決戦2日前の4月8日、カザフスタン最大の都市アルマトイ。東京オリンピック・アジア予選の会場横にあるアイスホッケー場内の特設アップ場で、女子50kg級に出場する須﨑優衣(早大)は強い口調で宣言した。
大会本部からの要請により、直前になって現地入りが2日早まり、4月6日到着に変更された。問題はなかったのか。須﨑を長年指導する吉村祥子コーチ(エステティックTBC)は「正直、現地での調整はいつも通りのパターンでいきたかった」と打ち明ける。
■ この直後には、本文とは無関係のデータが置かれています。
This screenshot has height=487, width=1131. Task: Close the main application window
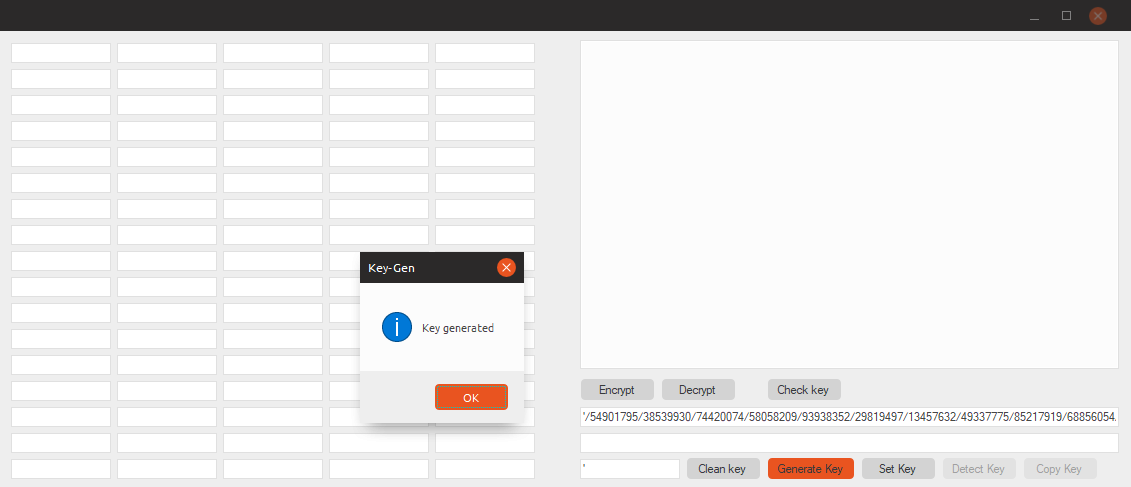tap(1098, 16)
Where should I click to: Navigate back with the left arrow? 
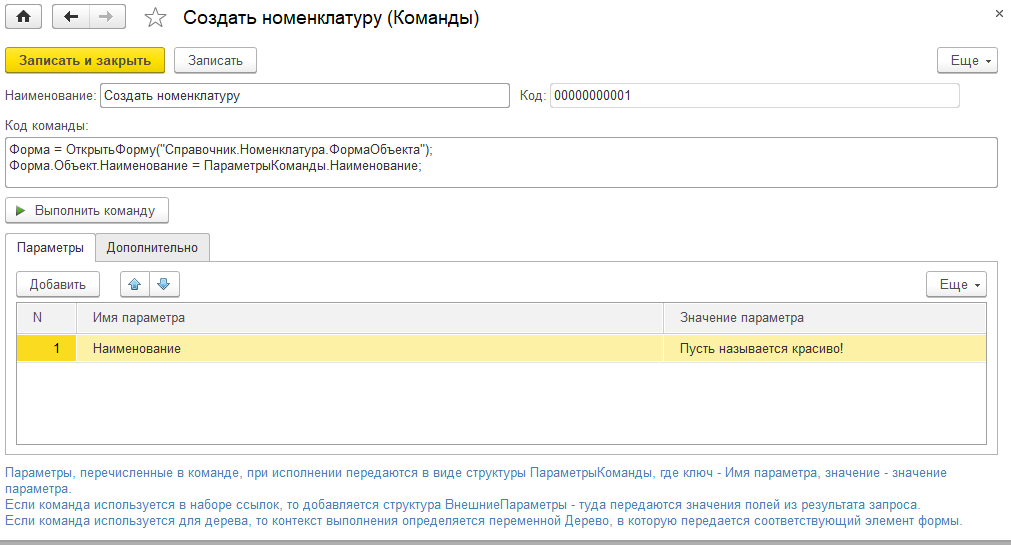pos(70,17)
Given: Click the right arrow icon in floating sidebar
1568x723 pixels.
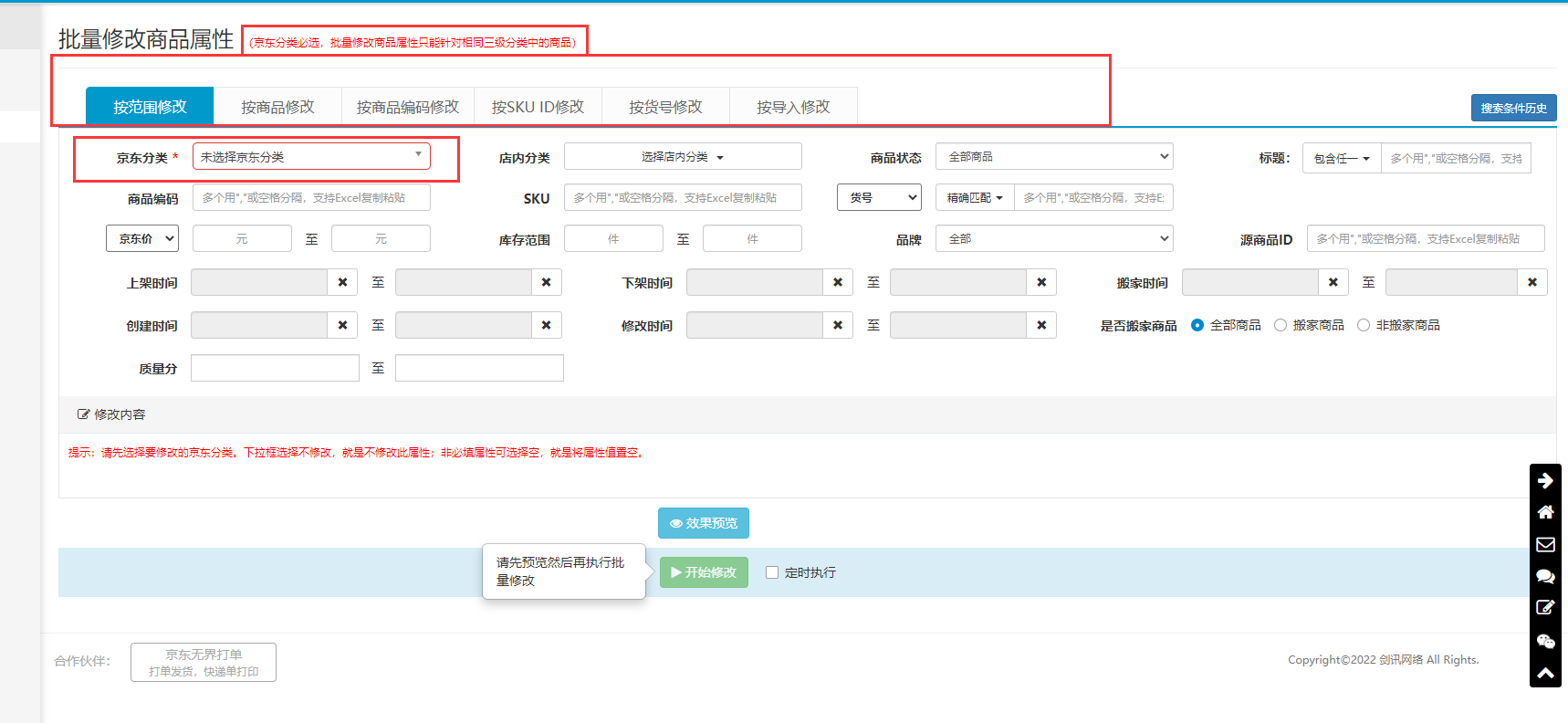Looking at the screenshot, I should 1545,480.
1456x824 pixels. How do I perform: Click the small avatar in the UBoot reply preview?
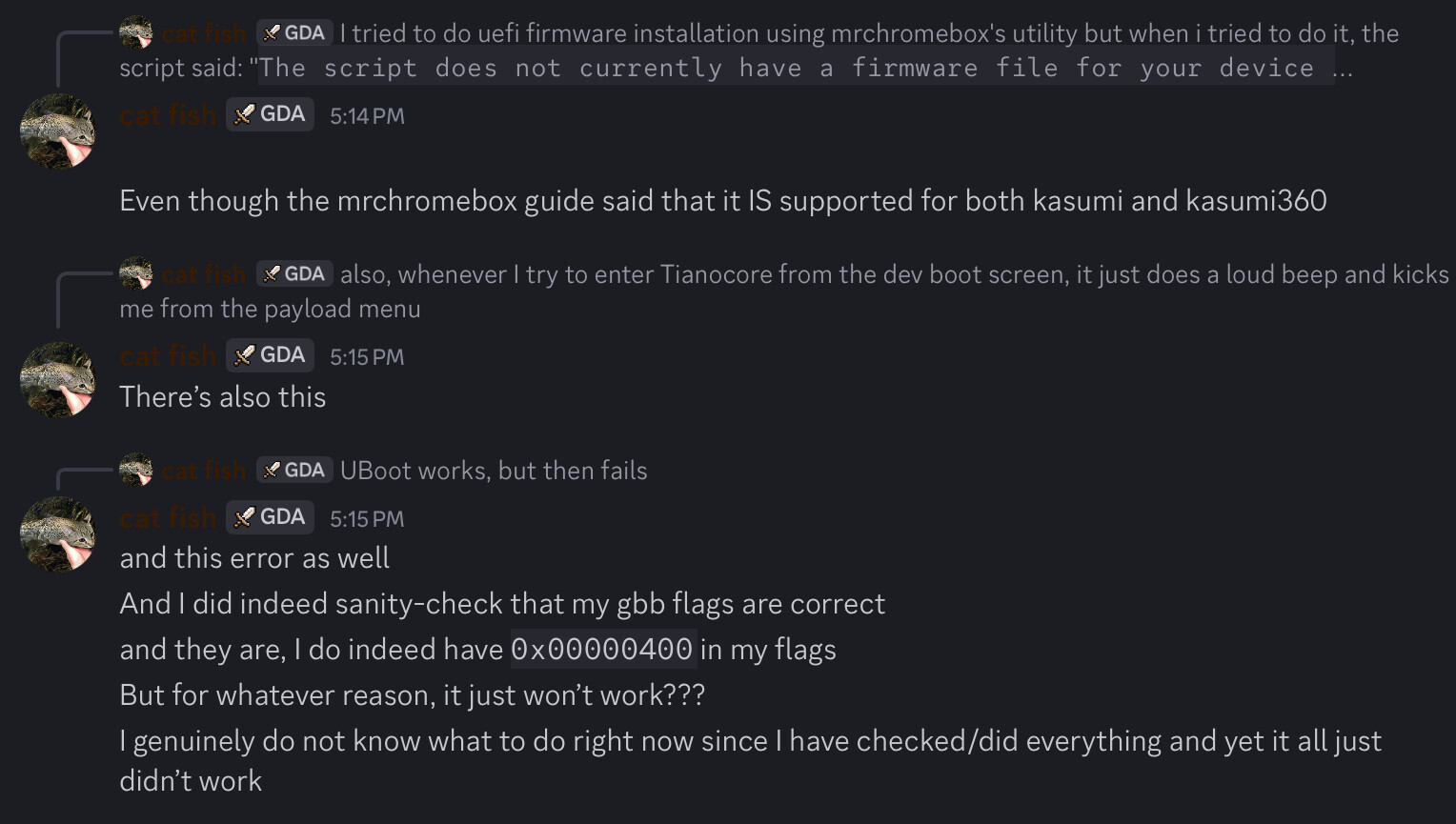(136, 471)
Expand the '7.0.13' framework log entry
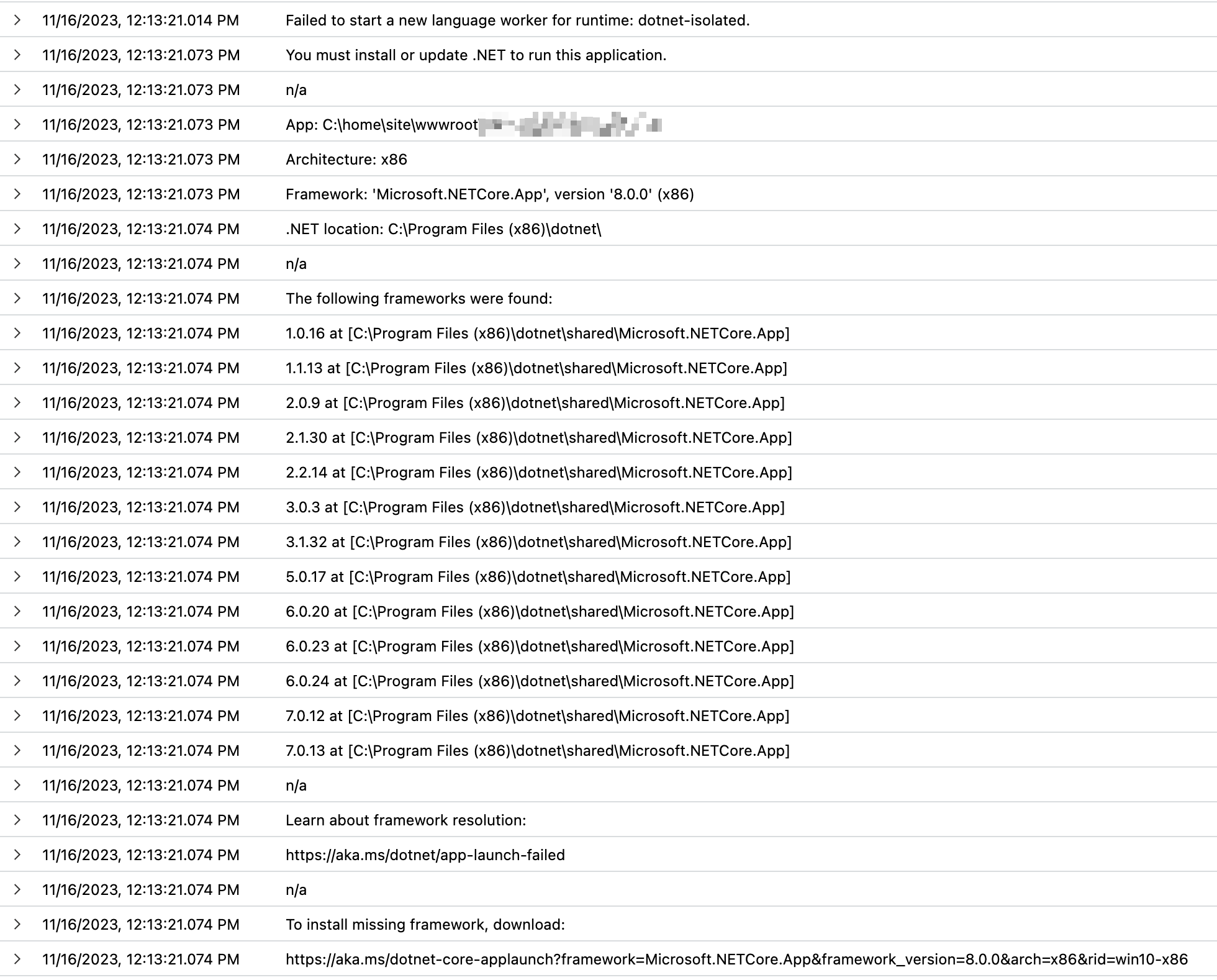Screen dimensions: 1217x980 point(17,751)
「ただ、本当にこの舞台で(オリンピックの出場枠を獲得するという目的を)実現するために必要なことだと思えば、それはそれで、すんなり受け入れることができた。来てみなければ分からないことも、実際に来てこそ分かる。衛生面はすごくいいので、滞在することで感染の不安やいらだちはない」
須﨑にとってカザフスタンのマットに立つのは今回が初めてながら、充実した最終調整ができている様子。直前になって、諸事情によって練習パートナーは現地入りできなくなってしまったが、女子の笹山秀雄監督(自衛隊)や吉村コーチが相手をする形で、現地入りした当日(6日)の夕方から最終調整に努めた。
「カザフスタンは過ごしやすい気候で、ホテルのご飯も美味しい。とても快適に過ごしています」
新型コロナウイルスの感染対策として、各国の選手団の活動範囲は宿泊するホテルと練習場のみ。近隣のスーパーマーケットやレストランに行く行為は一切許されていない。とはいえ、そういった滞在は2017年にインド・ニューデリーで開催されたアジア選手権で経験済みだ。
「インドのときも、こんなバブルみたいな生活だったので慣れています。空いている時間は本を読んだり、試合映像を見たり、サウナに行ったり、身体のケアをしてもらって過ごせています」
今回の女子50㎏級は、エントリー選手数の関係で、総当たりリーグ戦で行なわれることになった。リーグ戦は初めての経験ながら、須﨑は一切不安を感じていない。「自分は体力に自信がある。1試合1試合、しっかりとその体力を武器に勝ち抜いていきたい」
オリンピックで金メダルという、子供の頃から夢を実現させるための最後の関門を突破できるか。